My ex seemed none too sympathetic, but trudged off to get the milk and, when we returned to his house, something made me take my watch off and, when I got into bed, I fell asleep immediately. Waking the following morning I found that my arm was swollen and that, every time I moved, a jolt of pain seemed to crack my elbow. I therefore carefully held this arm with the other one, visited the toilet and found that, as long as I didn’t move it, the arm didn’t hurt. I found that, by leaning the left elbow on the table, I could type easily enough, and sent an email to my boss to say that I was going to try and come into work, except that I had hurt an elbow and three men (my ex, his lodger and my Dad over the phone) had suggested that I get it checked at A&E. “I’m so sorry,” I had emailed, “I’m sure it’s nothing, but my Dad, my partner and his lodger are on at me about it.”

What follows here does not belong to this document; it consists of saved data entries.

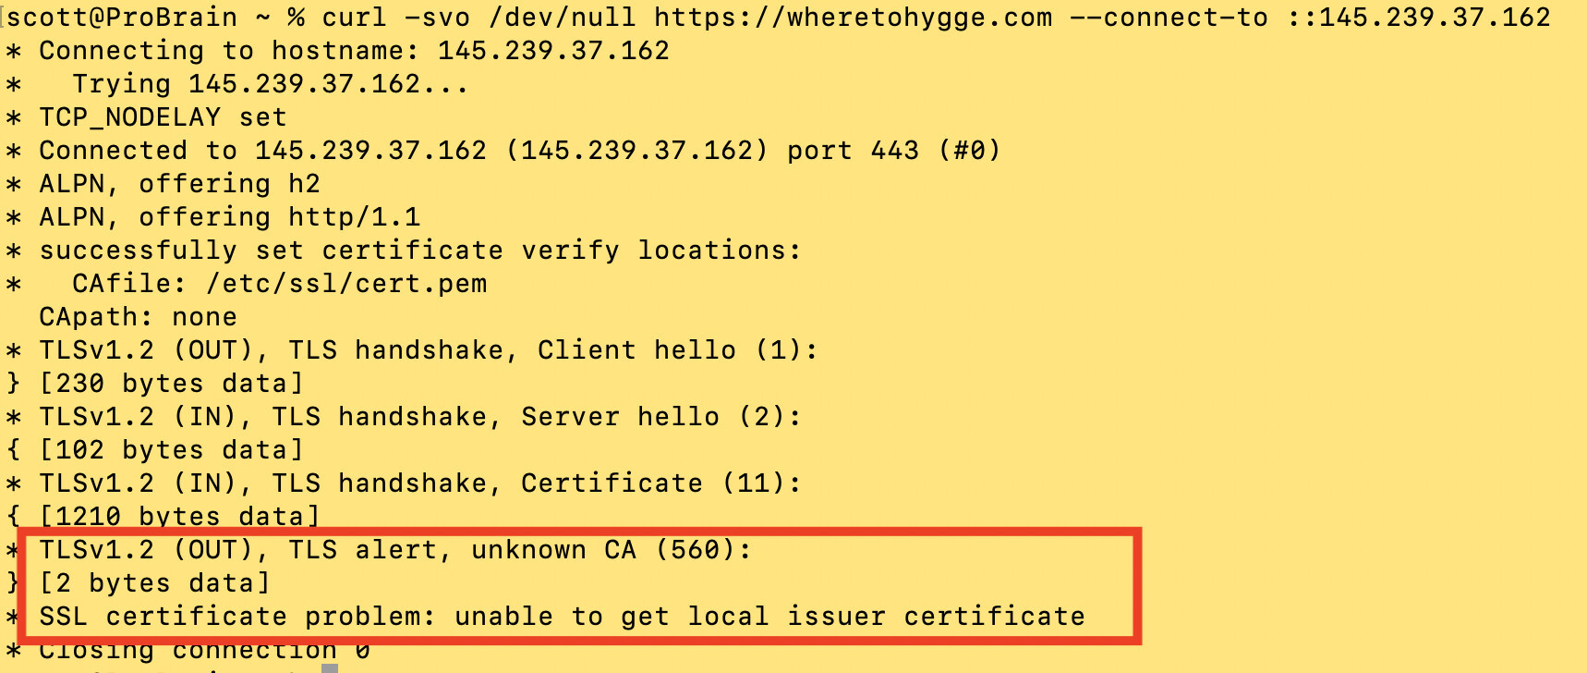Image resolution: width=1587 pixels, height=673 pixels.
Task: Click the CAfile path /etc/ssl/cert.pem
Action: [x=346, y=284]
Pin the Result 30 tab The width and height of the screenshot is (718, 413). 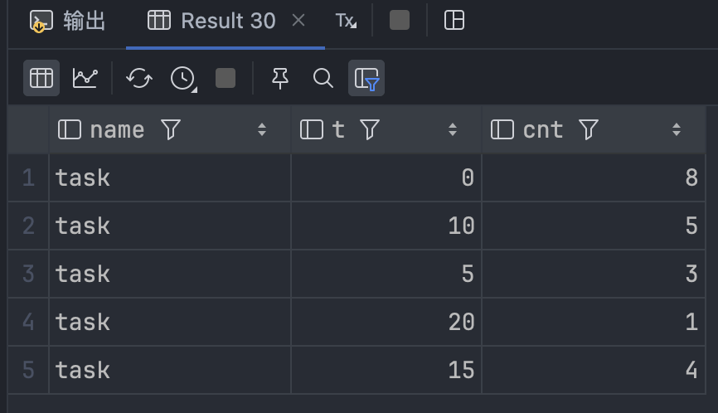[x=280, y=78]

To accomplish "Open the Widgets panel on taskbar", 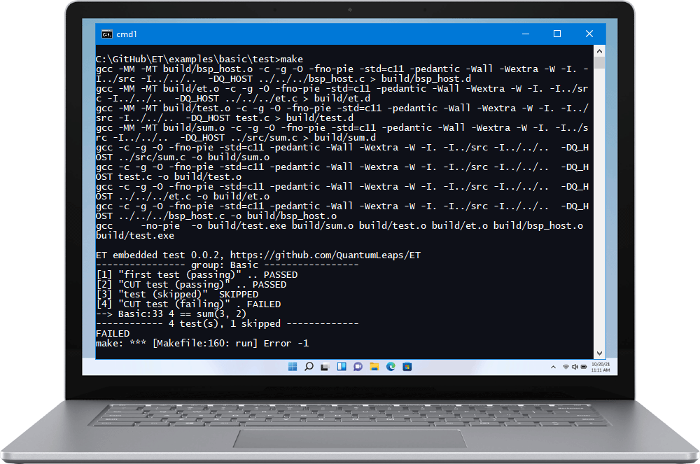I will pyautogui.click(x=342, y=367).
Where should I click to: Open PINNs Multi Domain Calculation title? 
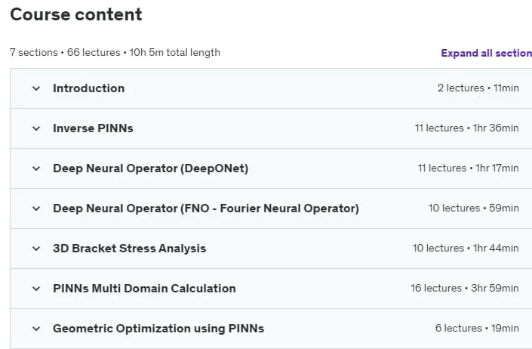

It turned out that I had a clean fracture right across the olecranon (pointy bit of the elbow) and the hospital admitted me because, they said, I would need an operation to ensure that the two pieces of bone healed together properly, else I would, in later years, suffer from terrible arthritic pain. Thus did I have to occupy a hospital bed for a week, so that I might get the operation sooner rather than later, before the bone healed in an impractical and inappropriate way. It struck me as scandalous that a perfectly healthy person should be taking up a valuable bed, when it was clear that other occupants of the ward were far more frail or elderly, or both.

During a telephone call to my Dad to update him, when I admitted to feeling fearful at the prospect of an operation under general anaesthetic, my father said, in his mellifluous radio-advertisement voice, “My dear, while the NHS is administratively and bureaucratically in a terrible state, the people on the front line –  at the coal-face – are highly trained. You couldn’t be in better hands.” I was surprised that he didn’t end this sentence with the phrase  bon appetit and, when I impersonated this to Cara, in the bed at the end of my row, who had had her appendix removed and now, unfortunately, had MRSA, she literally pissed herself laughing.

So, when I say that the NHS is a clunky, badly-administrated old dinosaur whose interdepartmental failure to communicate is exacerbated by incapable technology and higher costs than is necessary due to the list of “Trusted Providers” of machinery and telecommunications, unchanged since the Stone Age, and overimportant receptionists, and harassed GPs, you need to multiply that to the power of several hundreds to arrive at some idea of why and how so many people (myself included) slip through the holes in the net. There are too many holes, ever-widening through lack of money, time, and expertise coupled with exponential increases in patient numbers. This is partly due to ‘Big Pharma’ – the creation, by pharmaceutical companies, of greater pill-dependencies rather than healthier people; but it also means that there has grown a shadow-realm in which we can’t be sure whether people’s symptoms are genuine or not.

Unfortunately, in this country, between prescription-proliferation and the declaration of so many disabled people as “fit for work”, it is all too often individuals’ deaths that have confirmed the diagnoses. I do not intend to be one of them, and it is to my merit and advantage that I am a trooper, a fighter, a Stubborn Cow. I have survived several things, in one lifetime which, on their own, have killed many people; and perhaps, for me, this has proven to be a Baptism of Fire rather than signatures on a death certificate.

The advantages of the technology to which most of us now have access is, perhaps, the ability to reach out, in a way, to other people in a similar situation and this, perhaps, sustains me when the light fades and my mind tells me that I am alone. Technology gives me a forum on which I can live up to that persona that I create and nurture in my brighter moments. I am grateful for this accessory to free speech that enables me to process the things that happen to me and formulate, I hope, a better response.